The cancer stem cell theory, which holds that a small number of tumorigenic cells are responsible for metastases, applies only to some cancers and possibly to certain patients, according to Sean Morrison, founder of OncoMed, now at the University of Michigan Center for Stem Cell Biologics. Therefore, learning when the cancer stem cell model is valid is a vital step to understanding and, ultimately, treating cancer.
“Not every cancer cell is bad. Some cancer cells differentiate into cells that are benign,” Dr. Morrison emphasized as he opened the cancer stem cell workshop at the American Society for Cell Biology (ASCB) meeting in San Diego in December. “Cancer stem cells have the unique capability of proliferating.”

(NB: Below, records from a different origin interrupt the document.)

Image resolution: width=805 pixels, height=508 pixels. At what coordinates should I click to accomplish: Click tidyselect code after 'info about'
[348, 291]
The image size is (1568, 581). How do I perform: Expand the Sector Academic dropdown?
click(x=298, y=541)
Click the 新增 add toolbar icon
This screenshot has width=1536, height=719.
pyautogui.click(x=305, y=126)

The stochastic, or clonal evolution, model dictates that, “despite the heterogeneity (in cancer), cells of many different phenotypes are capable of proliferating extensively and forming new tumors,” Dr. Morrison summarized.

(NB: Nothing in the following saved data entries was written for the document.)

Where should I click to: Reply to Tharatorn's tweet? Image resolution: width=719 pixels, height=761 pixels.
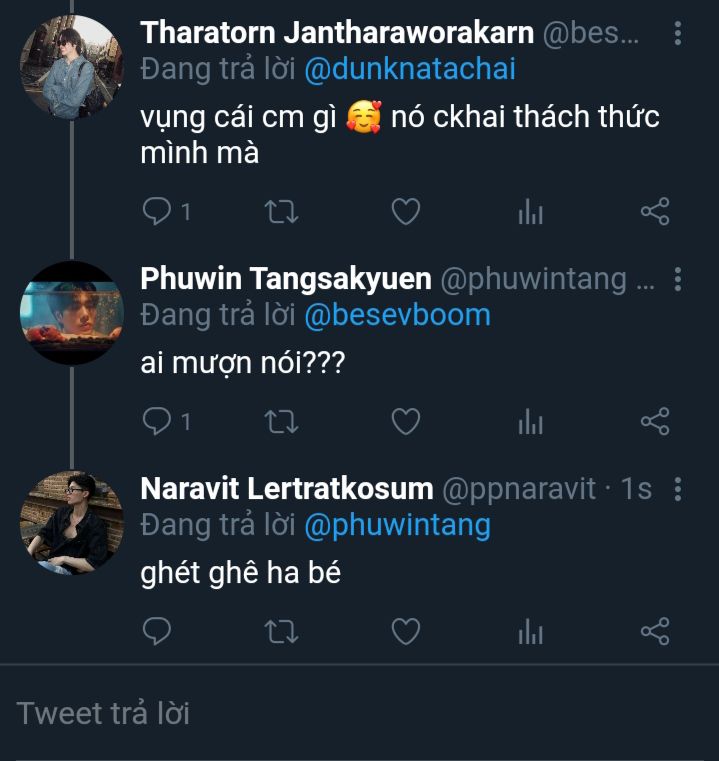[158, 212]
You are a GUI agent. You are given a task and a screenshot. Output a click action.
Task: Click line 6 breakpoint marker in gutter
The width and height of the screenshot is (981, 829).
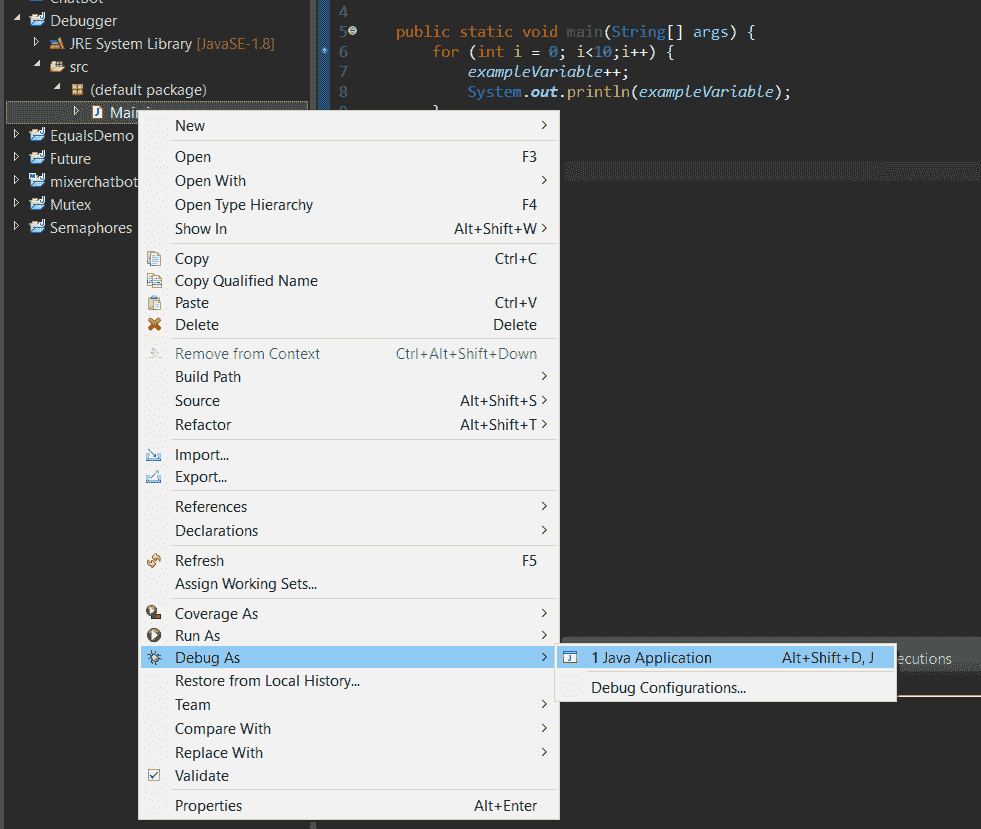pos(327,49)
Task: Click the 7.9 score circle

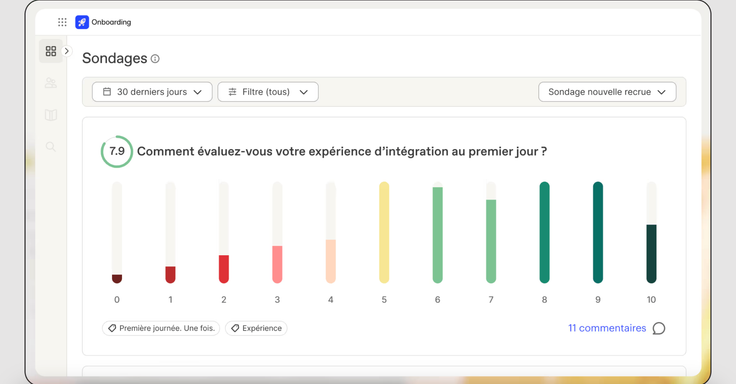Action: tap(117, 151)
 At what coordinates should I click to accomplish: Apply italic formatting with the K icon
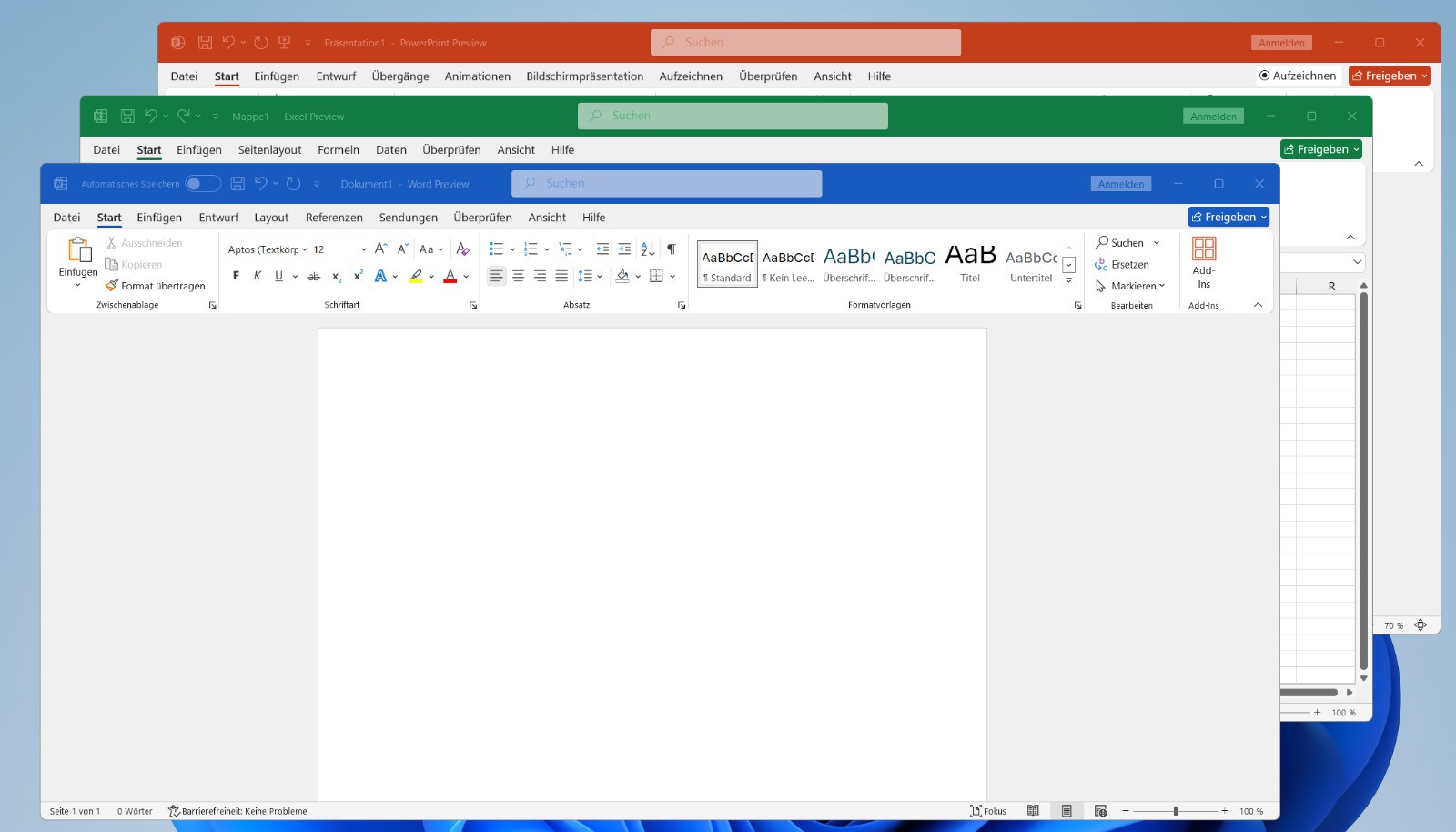pos(258,276)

The cancer stem cell model, in contrast, says that “cancer stem cells are uniquely capable of proliferating extensively and forming new tumors, and that they go through an aberrant process of differentiation giving rise to phenotypically diverse cancer cells with a limited capacity to divide.” Which of these two theories is correct seems to depend upon the type of cancer.
Researchers are trying to determine whether such tumorigenic potential is within all cancer cells, or whether it is confined to a small number of cells. “If the cancer stem cells are rare,” he said, “the ability to identify these cells is critical to studying them. If the ability to become tumorigenic is common, distinguishing them is less valuable.”
“Studies are showing that a variety of cancers follow the cancer stem cell model, where markers can be identified that distinguish cancer stem cells from nontumorigenic cancer cells,” Dr. Morrison explained. “One of the untested, but underlying assumptions of the cancer stem cell model is that the difference that distinguishes tumorigenetic and nontumorigenetic cells is epigenetic, rather than genetic in nature.”
The clonal evolution model predicts genetic changes that will be deleterious to the cell, so the observation that not every cell is tumorigenetic is consistent with the clonal evolution model. What’s different about the cancer stem cell model is the idea that you can have cancer from only a small minority of the cells, that can differentiate into nontumorigenic cells, he said.
Most of the talk about cancer stem cells is mainly predictions, he cautioned. Conclusions about the fraction of cancers that follow the stem cell model are based primarily upon markers that distinguish tumorigenetic from nontumorigenetic cells. “So, all of the conclusions depend upon the robustness of these markers,” he noted, at least some of which are less robust than initially believed. Additionally, “Do some patients follow the model and others not? Does metastasis arise exclusively from migration of cancer stem cells? That makes intuitive sense, but isn’t tested.”
“We can’t make general conclusions that cancer stems cells are less sensitive to therapy,” Dr. Morrison said. There are several potential explanations for drug resistance. For example, “the apparent resistance may reflect a log kill, in which a therapy eradicates 95 percent of the tumorigenic cells but the remaining five percent proliferate.”
In his own lab, experiments with acute myeloid leukemia and acute lymphoblastic leukemia in mice showed that not every cell proliferates and transfers disease. “Cells that express a phenotype similar to hematopoietic stem cells are 400-fold enriched for leukemigenic activity as compared to the bulk population of bone marrow cells.” That supports the idea, he said, that “not every cell has the capacity to transmit disease, and cells that transfer disease are rare.” A similar study also showed that chronic myeloid leukemia (CML) followed the cancer stem cell model.
In studies of imatinib response against CML using a different mouse model, imatinib shrunk the (enlarged) spleen to normal levels. It did not cure the disease though. In fact, cells from these mice were more capable of transferring disease, showing that the “CML stem cells are orders of magnitude more resistant to imatinib than other cancer cells in the same mice, which is consistent with clinical experience.”
Melanoma is another model that was thought to follow a cancer stem cell model. It doesn’t, Dr. Morrison reported, based upon transplanting melanoma cells from several patients into NOD/SCID mice. After eight weeks, only a minority of cells had formed tumors. At 28 weeks, however, the ratio of tumorigenic cells had increased nearly eightfold. “One issue, therefore, is that people sometimes don’t run their assays long enough to detect the full spectrum of tumorigenic cells.”